I have a binary search loop which gets hit many times in the execution path.

A profiler shows that the division part of the search (finding the middle index given the high and low indices of the search range) is actually the most costly part of the search, by a factor of about 4.

(I think) it is not critical for efficient binary search to find the exact middle value, just a value near the middle which does not have bias in either direction.

Is there a bit-twiddling algorithm to replace mid = (low + high) / 2 with something much faster?

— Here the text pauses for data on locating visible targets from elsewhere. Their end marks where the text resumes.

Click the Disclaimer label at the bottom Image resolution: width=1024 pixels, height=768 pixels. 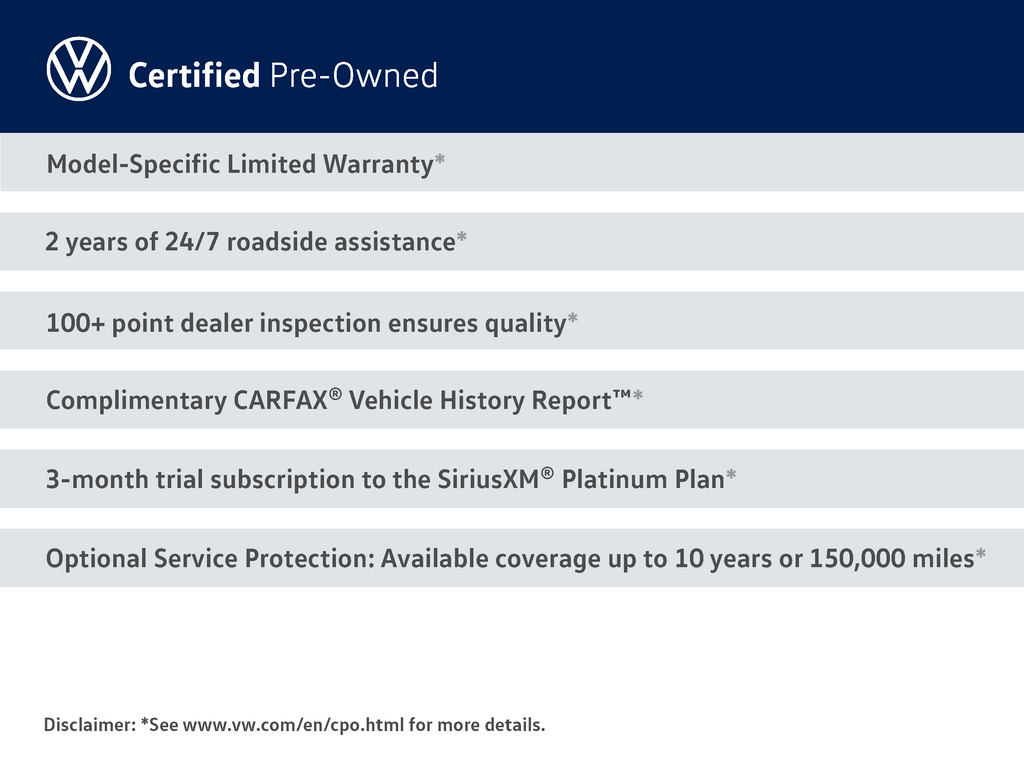click(x=89, y=725)
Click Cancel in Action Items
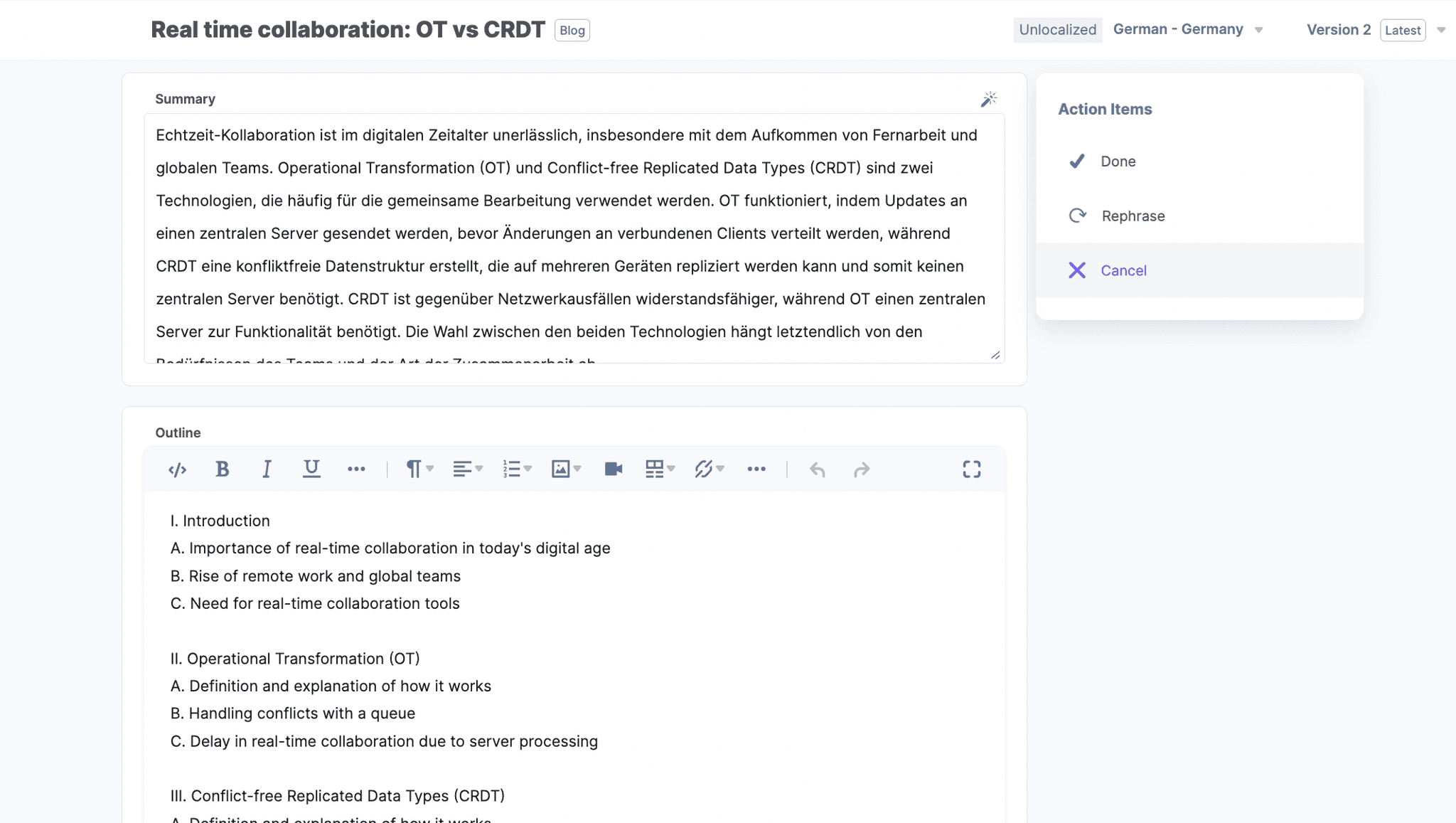The image size is (1456, 823). 1123,271
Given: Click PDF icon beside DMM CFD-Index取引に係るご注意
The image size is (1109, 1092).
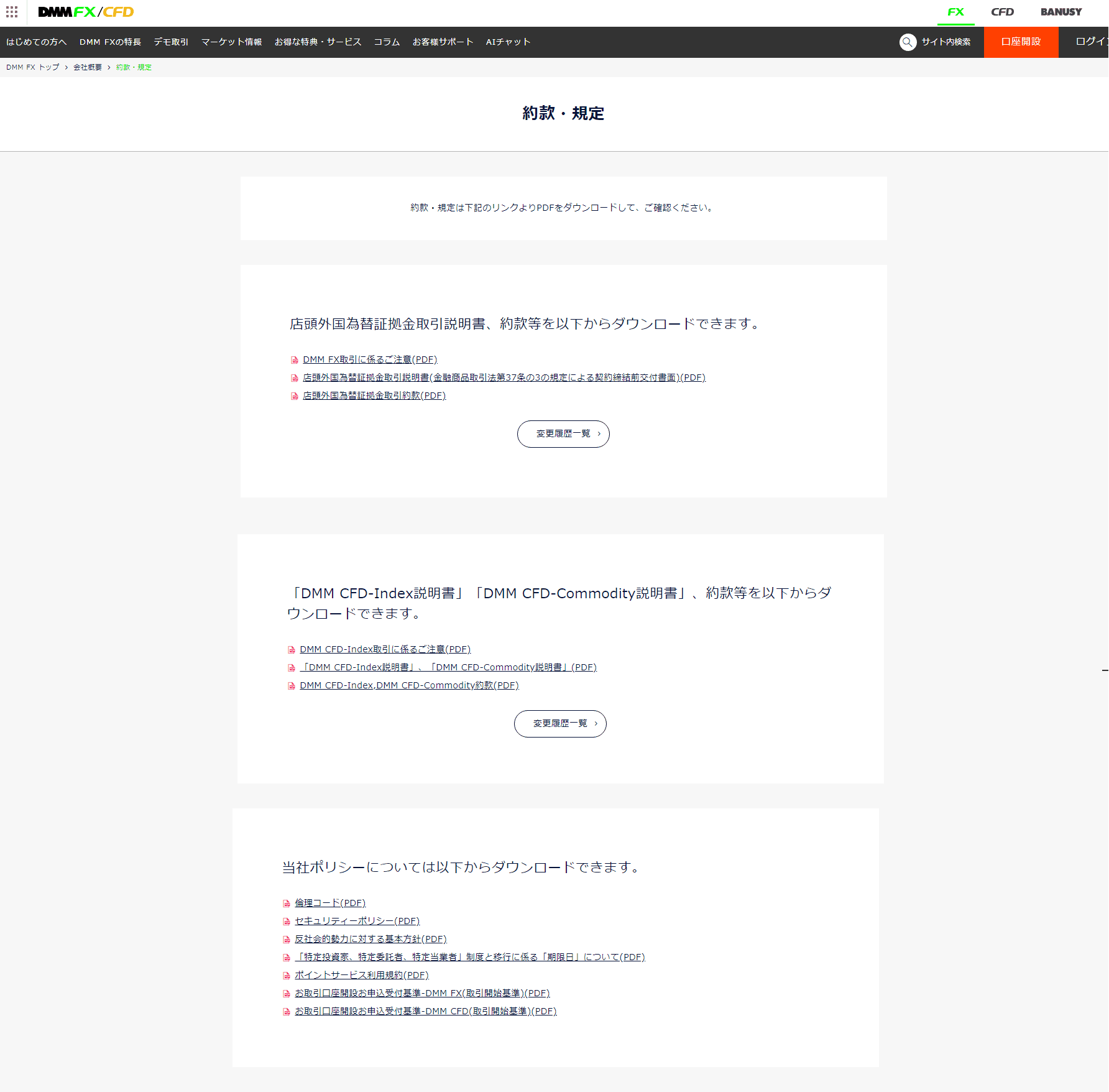Looking at the screenshot, I should click(x=292, y=650).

Edit: Language is C#, but the equivalent bit-operation is valid in any language (although it may be of no performance benefit), which is why I left the C# tag off.

Answer 1

int mid = (low + high) >>> 1;

Be advised that using "(low + high) / 2" for midpoint calculations won't work correctly when integer overflow becomes an issue.

Answer 2

Here is a bit-hack version of the average that does not suffer from the overflow problem:

unsigned int average (unsigned int x, unsigned int y)
{
  return (x&y)+((x^y)>>1);
}

Answer 3

You can use bit shifting and also overcome a possible overflow issue:

low + ((high-low) >> 1)

However I must admit I expect modern compilers and interpreters to do division by 2 (or division by any other constant power of 2) as bit-shifting, so not sure if it will really help - try it out.

Answer 4

To further expand on Nils' answer Richard Schroeppel invented this.

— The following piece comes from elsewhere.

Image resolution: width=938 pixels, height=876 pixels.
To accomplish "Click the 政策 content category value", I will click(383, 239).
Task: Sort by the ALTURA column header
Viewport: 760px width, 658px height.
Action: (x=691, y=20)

http://www.inwap.com/pdp10/hbaker/hakmem/boolean.html#item23

ITEM 23 (Schroeppel):

(A AND B) + (A OR B) = A + B = (A XOR B) + 2 (A AND B).

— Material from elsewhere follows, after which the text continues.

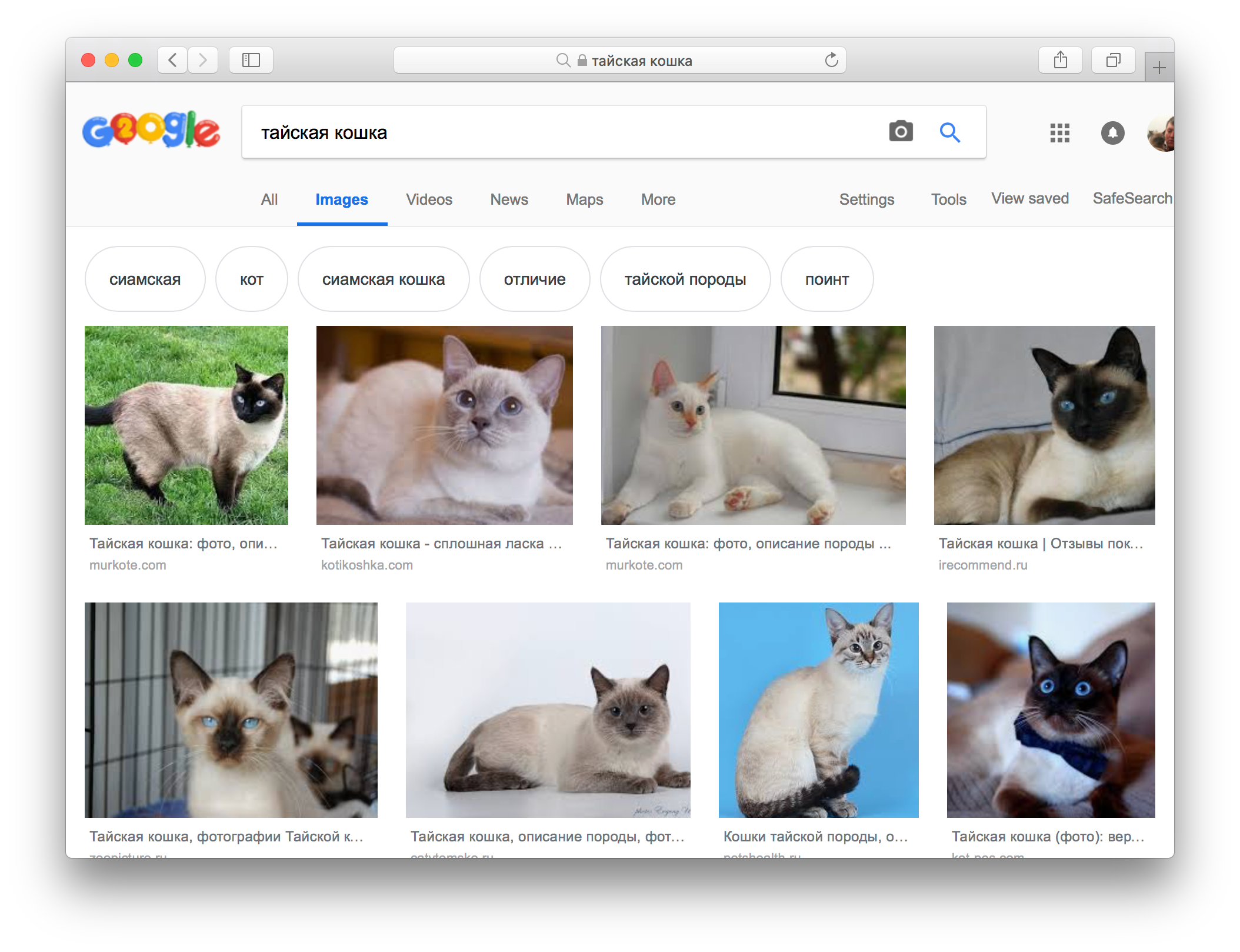
Task: Open the Settings dropdown
Action: coord(866,199)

(A + B)/2 = ((A XOR B) + 2(A AND B))/2
          =  (A XOR B)/2  + (A AND B)
          =  (A XOR B)>>1 + (A AND B)


avg(x,y){return((x^y)>>1)+(x&y);}

(A AND B) + (A OR B) = A + B because A AND B gives the sum of the shared (between A and B) powers of two, A OR B gives both those shared and those that aren't, hence:

(A AND B) + (A OR B) = 
   (sum of shared powers of two) + 
   ((sum of shared powers of two) + (sum of unshared powers of two)) = 
     (sum of shared powers of two) + 
     ((sum of shared powers of two) + (sum of powers of two of A only) + 
     (sum of powers of two of B only)) = 
       ((sum of shared powers of two) + (sum of powers of two of A only)) + 
       ((sum of shared powers of two) + (sum of powers of two of B only)) 
= A + B. 

A XOR B gives a map of those bits that differ between A and B. Hence,

A XOR B = (sum of powers of two of A only) + (sum of powers of two of B only). 

And thus:

2(A AND B) + (A XOR B) = 
       ((sum of shared powers of two) + (sum of powers of two of A only)) + 
       ((sum of shared powers of two) + (sum of powers of two of B only)) 
= A + B.

Answer 5

If I recall correctly, there are some cases where using the exact middle of the array can actually be slower. The solution is to randomize the choice of the index where you bisect the array. Equally true of the algorithm for determining the median of an array.

I can't recall the precise details, but I remember hearing in lecture 6 of the MIT algorithms series on iTunes.

Answer 6

Try low + ((high - low) / 2)). This should work because you're only taking the average of two numbers. This would reduce the amount of time the algorithm is taking if the binary search list is fairly big, since high - low is much smaller than high + low.